De acreditar e de pensar

Gabriel estava pensativo diante do tríptico. Em uma das faces, um homem saía de um caixão, quase sorrindo sob a bênção de Deus que, do outro lado, distribuía pães e peixes para uma multidão. Mas no centro estava o problema: ele agonizava numa cruz. Vai ver ele só aprontava, fazendo de conta sempre, e as pessoas descobriram.

Adiante tinha uma outra cena. O barrigudo flutuando numa folha. Devia estar sonhando, gordo daquele jeito! Devia ser isso, porque, na moldura, tinha o mesmo Deus dormindo debaixo de uma árvore, cochilando na frente de um monstro cheio de braços ou de uma flor estranha.

O museu tinha outras brincadeiras. Por exemplo, um alfabeto todo desenhado na pedra. Não dava para entender nada, mas na plaquinha ao lado estava escrito: Alah (o nome do cara) todo poderoso. Era um super-homem que nem capa e músculos tinha. Só letras estranhas, como cobras se entrelaçando. Bizarro.
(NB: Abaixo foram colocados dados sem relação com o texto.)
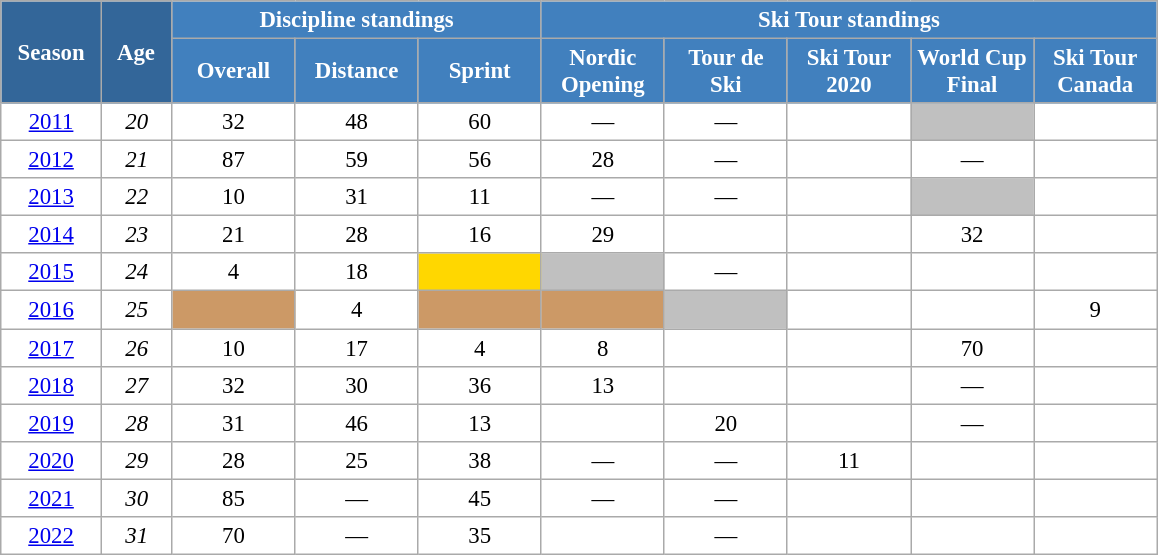
2021 [52, 498]
22 [136, 197]
59 [356, 160]
85 [234, 498]
38 [480, 460]
2015 [52, 273]
2011 [52, 122]
Ski Tour standings [848, 20]
17 [356, 348]
2022 [52, 536]
Overall [234, 72]
16 [480, 235]
2012 [52, 160]
27 [136, 385]
2014 [52, 235]
48 [356, 122]
NordicOpening [602, 72]
45 [480, 498]
2018 [52, 385]
World CupFinal [972, 72]
60 [480, 122]
8 [602, 348]
Ski TourCanada [1096, 72]
87 [234, 160]
2017 [52, 348]
23 [136, 235]
2020 [52, 460]
2019 [52, 423]
56 [480, 160]
46 [356, 423]
18 [356, 273]
2013 [52, 197]
Tour deSki [726, 72]
Distance [356, 72]
Sprint [480, 72]
Season [52, 52]
9 [1096, 310]
24 [136, 273]
Discipline standings [356, 20]
36 [480, 385]
26 [136, 348]
35 [480, 536]
2016 [52, 310]
Ski Tour2020 [848, 72]
Age [136, 52]
Search for the cell housing the specified text and yield its (X, Y) center coordinate. 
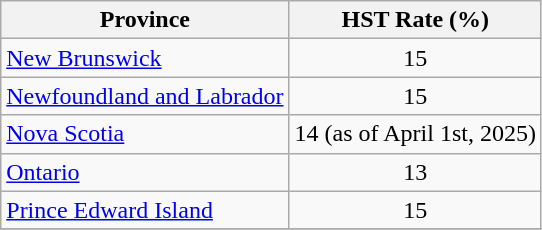
Ontario (145, 172)
14 (as of April 1st, 2025) (415, 134)
Nova Scotia (145, 134)
Province (145, 20)
Prince Edward Island (145, 210)
Newfoundland and Labrador (145, 96)
13 (415, 172)
New Brunswick (145, 58)
HST Rate (%) (415, 20)
Pinpoint the cell where the given text exists, returning its (X, Y) midpoint coordinate. 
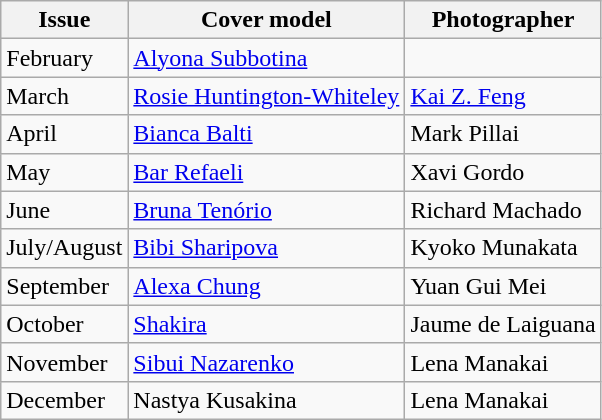
Bibi Sharipova (266, 248)
Richard Machado (503, 210)
Alexa Chung (266, 286)
Alyona Subbotina (266, 58)
Photographer (503, 20)
Kai Z. Feng (503, 96)
Mark Pillai (503, 134)
September (64, 286)
Jaume de Laiguana (503, 324)
February (64, 58)
Yuan Gui Mei (503, 286)
Nastya Kusakina (266, 400)
March (64, 96)
May (64, 172)
Bar Refaeli (266, 172)
Rosie Huntington-Whiteley (266, 96)
Xavi Gordo (503, 172)
November (64, 362)
Bianca Balti (266, 134)
Cover model (266, 20)
Bruna Tenório (266, 210)
Sibui Nazarenko (266, 362)
July/August (64, 248)
Kyoko Munakata (503, 248)
Shakira (266, 324)
Issue (64, 20)
June (64, 210)
December (64, 400)
April (64, 134)
October (64, 324)
Output the (X, Y) coordinate of the center of the cell containing the given text.  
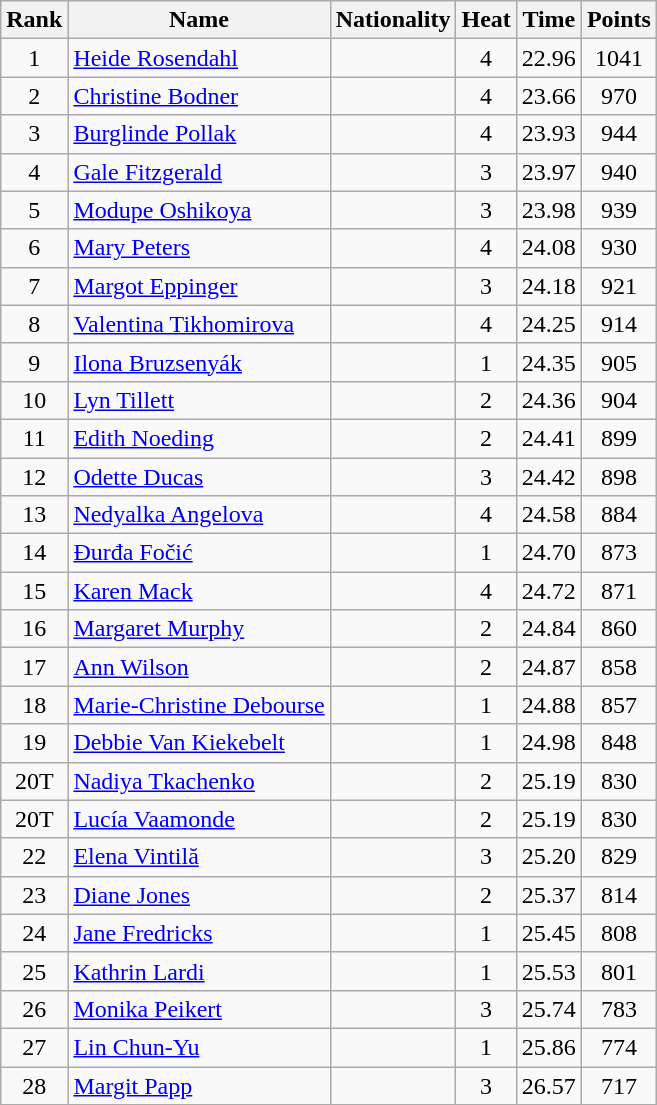
23.97 (548, 172)
24.84 (548, 629)
829 (618, 857)
Margot Eppinger (199, 286)
16 (34, 629)
Jane Fredricks (199, 933)
24.08 (548, 248)
25.53 (548, 971)
26.57 (548, 1085)
5 (34, 210)
10 (34, 400)
24 (34, 933)
12 (34, 477)
914 (618, 324)
25.37 (548, 895)
14 (34, 553)
Time (548, 20)
904 (618, 400)
Rank (34, 20)
930 (618, 248)
25.74 (548, 1009)
22 (34, 857)
24.98 (548, 743)
Margaret Murphy (199, 629)
Odette Ducas (199, 477)
8 (34, 324)
899 (618, 438)
Edith Noeding (199, 438)
814 (618, 895)
Karen Mack (199, 591)
25.20 (548, 857)
Name (199, 20)
Points (618, 20)
Lucía Vaamonde (199, 819)
13 (34, 515)
Marie-Christine Debourse (199, 705)
Đurđa Fočić (199, 553)
7 (34, 286)
24.87 (548, 667)
24.70 (548, 553)
17 (34, 667)
Nationality (393, 20)
Modupe Oshikoya (199, 210)
857 (618, 705)
15 (34, 591)
783 (618, 1009)
Nadiya Tkachenko (199, 781)
24.42 (548, 477)
Kathrin Lardi (199, 971)
25 (34, 971)
22.96 (548, 58)
19 (34, 743)
871 (618, 591)
Monika Peikert (199, 1009)
23.98 (548, 210)
717 (618, 1085)
Nedyalka Angelova (199, 515)
28 (34, 1085)
6 (34, 248)
940 (618, 172)
Mary Peters (199, 248)
24.88 (548, 705)
27 (34, 1047)
24.35 (548, 362)
Valentina Tikhomirova (199, 324)
Elena Vintilă (199, 857)
884 (618, 515)
Burglinde Pollak (199, 134)
Lin Chun-Yu (199, 1047)
24.72 (548, 591)
Heat (486, 20)
848 (618, 743)
Christine Bodner (199, 96)
Gale Fitzgerald (199, 172)
860 (618, 629)
970 (618, 96)
Lyn Tillett (199, 400)
23 (34, 895)
18 (34, 705)
1041 (618, 58)
858 (618, 667)
Ilona Bruzsenyák (199, 362)
801 (618, 971)
Ann Wilson (199, 667)
24.25 (548, 324)
Diane Jones (199, 895)
Margit Papp (199, 1085)
939 (618, 210)
25.45 (548, 933)
873 (618, 553)
808 (618, 933)
898 (618, 477)
11 (34, 438)
944 (618, 134)
774 (618, 1047)
905 (618, 362)
26 (34, 1009)
9 (34, 362)
24.41 (548, 438)
25.86 (548, 1047)
23.66 (548, 96)
Heide Rosendahl (199, 58)
24.58 (548, 515)
23.93 (548, 134)
24.18 (548, 286)
24.36 (548, 400)
Debbie Van Kiekebelt (199, 743)
921 (618, 286)
Return the (x, y) coordinate for the center point of the cell that contains the specified text.  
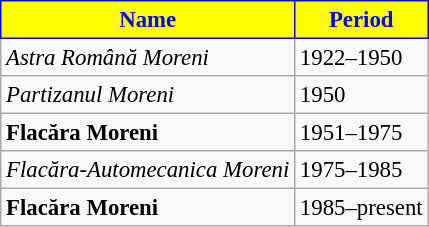
1985–present (362, 208)
1975–1985 (362, 170)
Partizanul Moreni (148, 95)
1950 (362, 95)
1922–1950 (362, 58)
1951–1975 (362, 133)
Flacăra-Automecanica Moreni (148, 170)
Astra Română Moreni (148, 58)
Period (362, 20)
Name (148, 20)
Locate the cell with the specified text and output its [X, Y] center coordinate. 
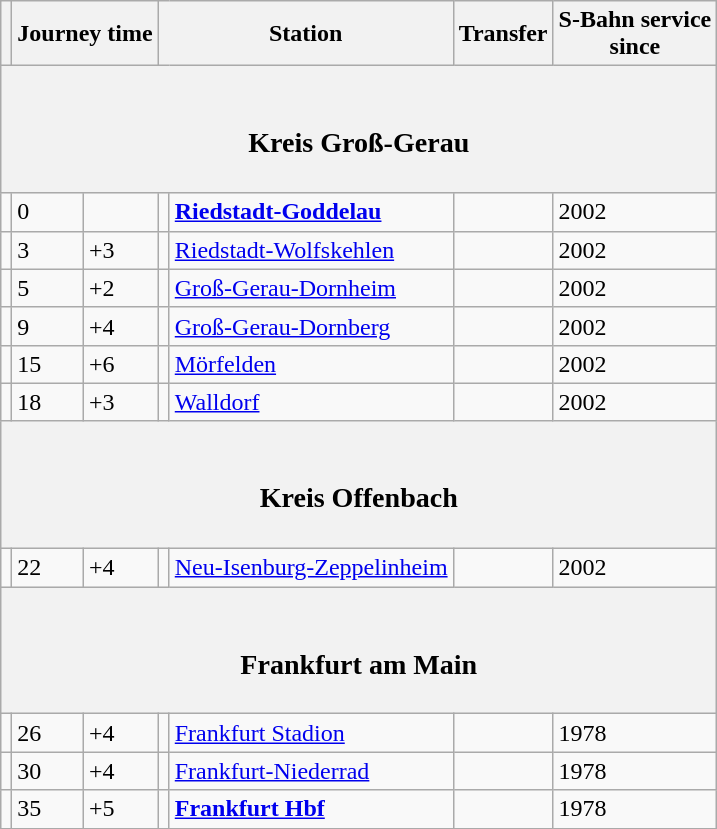
Groß-Gerau-Dornberg [311, 326]
18 [48, 402]
Mörfelden [311, 364]
5 [48, 288]
+6 [120, 364]
3 [48, 250]
Station [306, 34]
15 [48, 364]
Neu-Isenburg-Zeppelinheim [311, 568]
30 [48, 771]
S-Bahn servicesince [635, 34]
+5 [120, 809]
Walldorf [311, 402]
+2 [120, 288]
26 [48, 733]
Groß-Gerau-Dornheim [311, 288]
9 [48, 326]
Riedstadt-Goddelau [311, 212]
Transfer [503, 34]
35 [48, 809]
Frankfurt Stadion [311, 733]
Kreis Groß-Gerau [359, 130]
Frankfurt-Niederrad [311, 771]
22 [48, 568]
0 [48, 212]
Frankfurt Hbf [311, 809]
Riedstadt-Wolfskehlen [311, 250]
Frankfurt am Main [359, 650]
Journey time [85, 34]
Kreis Offenbach [359, 484]
Return the (X, Y) coordinate for the center point of the cell that contains the specified text.  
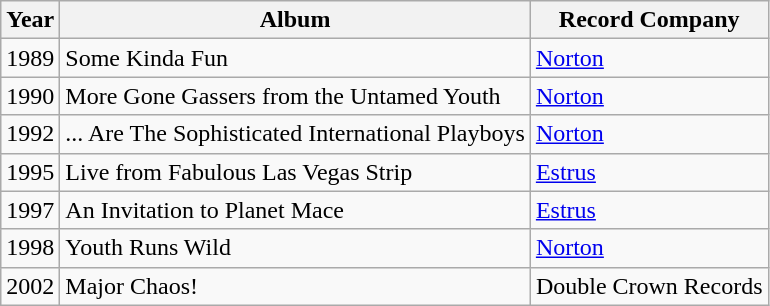
Year (30, 20)
Album (296, 20)
1997 (30, 210)
1992 (30, 134)
1989 (30, 58)
Major Chaos! (296, 286)
1990 (30, 96)
2002 (30, 286)
Live from Fabulous Las Vegas Strip (296, 172)
... Are The Sophisticated International Playboys (296, 134)
Double Crown Records (649, 286)
Record Company (649, 20)
Youth Runs Wild (296, 248)
More Gone Gassers from the Untamed Youth (296, 96)
Some Kinda Fun (296, 58)
1995 (30, 172)
1998 (30, 248)
An Invitation to Planet Mace (296, 210)
Detect which cell encompasses the target text, then output its (X, Y) center coordinate. 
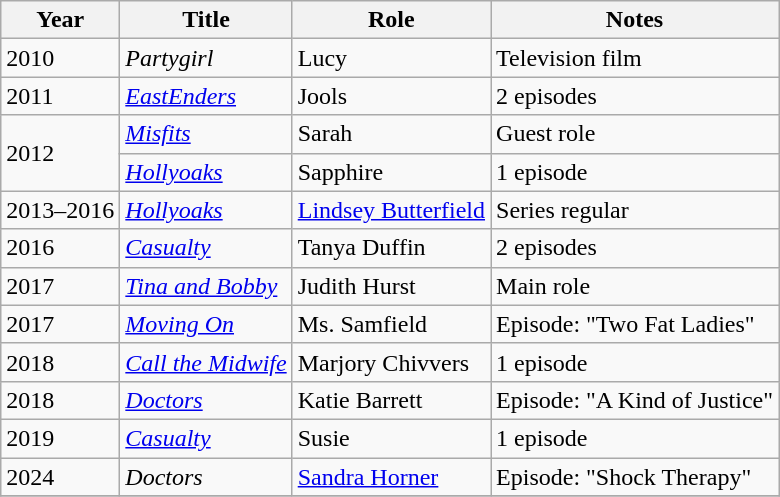
Judith Hurst (391, 286)
Title (206, 20)
Guest role (635, 134)
Partygirl (206, 58)
Series regular (635, 210)
Episode: "Shock Therapy" (635, 477)
Katie Barrett (391, 400)
Ms. Samfield (391, 324)
Episode: "A Kind of Justice" (635, 400)
Notes (635, 20)
Marjory Chivvers (391, 362)
Sapphire (391, 172)
Sarah (391, 134)
2012 (60, 153)
Lucy (391, 58)
Tina and Bobby (206, 286)
Call the Midwife (206, 362)
2010 (60, 58)
2011 (60, 96)
Television film (635, 58)
Tanya Duffin (391, 248)
Sandra Horner (391, 477)
Moving On (206, 324)
Susie (391, 438)
Jools (391, 96)
Misfits (206, 134)
Main role (635, 286)
Year (60, 20)
2016 (60, 248)
2024 (60, 477)
Episode: "Two Fat Ladies" (635, 324)
2019 (60, 438)
EastEnders (206, 96)
2013–2016 (60, 210)
Lindsey Butterfield (391, 210)
Role (391, 20)
Return the [X, Y] coordinate for the center point of the cell that contains the specified text.  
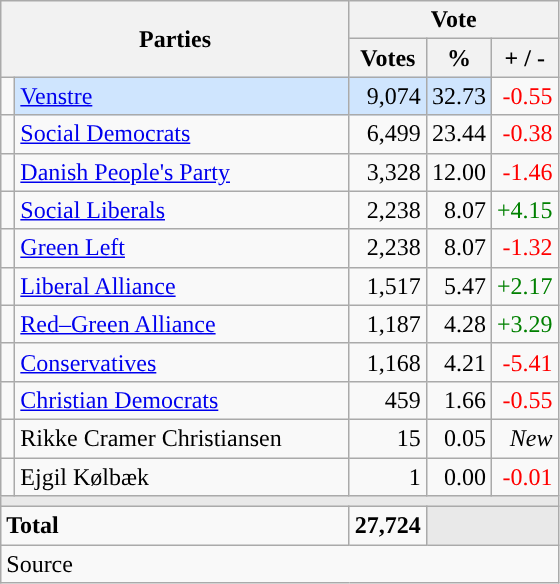
Source [280, 564]
5.47 [458, 286]
1,168 [388, 362]
Christian Democrats [182, 400]
+4.15 [524, 210]
Venstre [182, 96]
Liberal Alliance [182, 286]
Red–Green Alliance [182, 324]
6,499 [388, 134]
1,187 [388, 324]
% [458, 58]
+2.17 [524, 286]
Vote [454, 20]
12.00 [458, 172]
9,074 [388, 96]
23.44 [458, 134]
Total [176, 526]
4.21 [458, 362]
1 [388, 477]
-0.01 [524, 477]
-5.41 [524, 362]
Votes [388, 58]
1,517 [388, 286]
0.00 [458, 477]
Ejgil Kølbæk [182, 477]
-0.38 [524, 134]
Conservatives [182, 362]
459 [388, 400]
0.05 [458, 438]
Parties [176, 39]
Green Left [182, 248]
-1.32 [524, 248]
15 [388, 438]
32.73 [458, 96]
1.66 [458, 400]
-1.46 [524, 172]
27,724 [388, 526]
+ / - [524, 58]
3,328 [388, 172]
+3.29 [524, 324]
Rikke Cramer Christiansen [182, 438]
Danish People's Party [182, 172]
Social Democrats [182, 134]
Social Liberals [182, 210]
New [524, 438]
4.28 [458, 324]
Determine the (x, y) coordinate at the center of the cell enclosing the given text.  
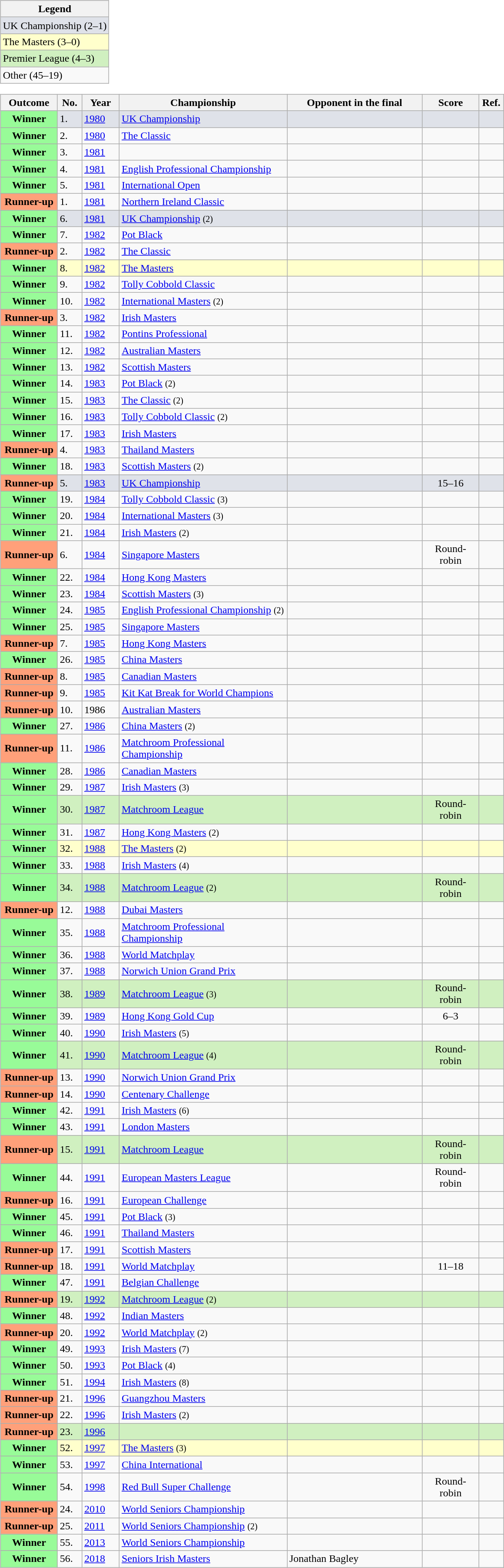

O setor dos deuses, vários deuses, um para cada coisa, era mais legal. Tinha o padeiro, então, tinha que ter o deus do pão; tinha a professora, então, tinha que ter o deus dos livros; o enterro da avó, e o deus da morte; o pai e aquele deus que comia seu filho, quando ele fazia besteira.

Gabriel não era bobo nem nada. Ele sabia que os museus eram como histórias. Museus eram de mentira. Mas ele gostava de ficar pensando. Porque quando as pessoas pintavam era como se Deus ficasse mais de verdade, verdades de mentira, claro, mas de verdade. Não era como nas rezas que eram só verdades e, cada vez que parecia mentira, daí ele achava que Deus ia ficar bravo. Era melhor nem pensar. Mas também por isso, ele gostava dos museus e de ficar pensando.

Pensando que Deus de rezar é legal porque é meio de bolso. Já Deus de museu só tem em museu.

Pensando que quando a gente tem o Deus de rezar, é para acreditar; e os deuses de mentira, é para pensar.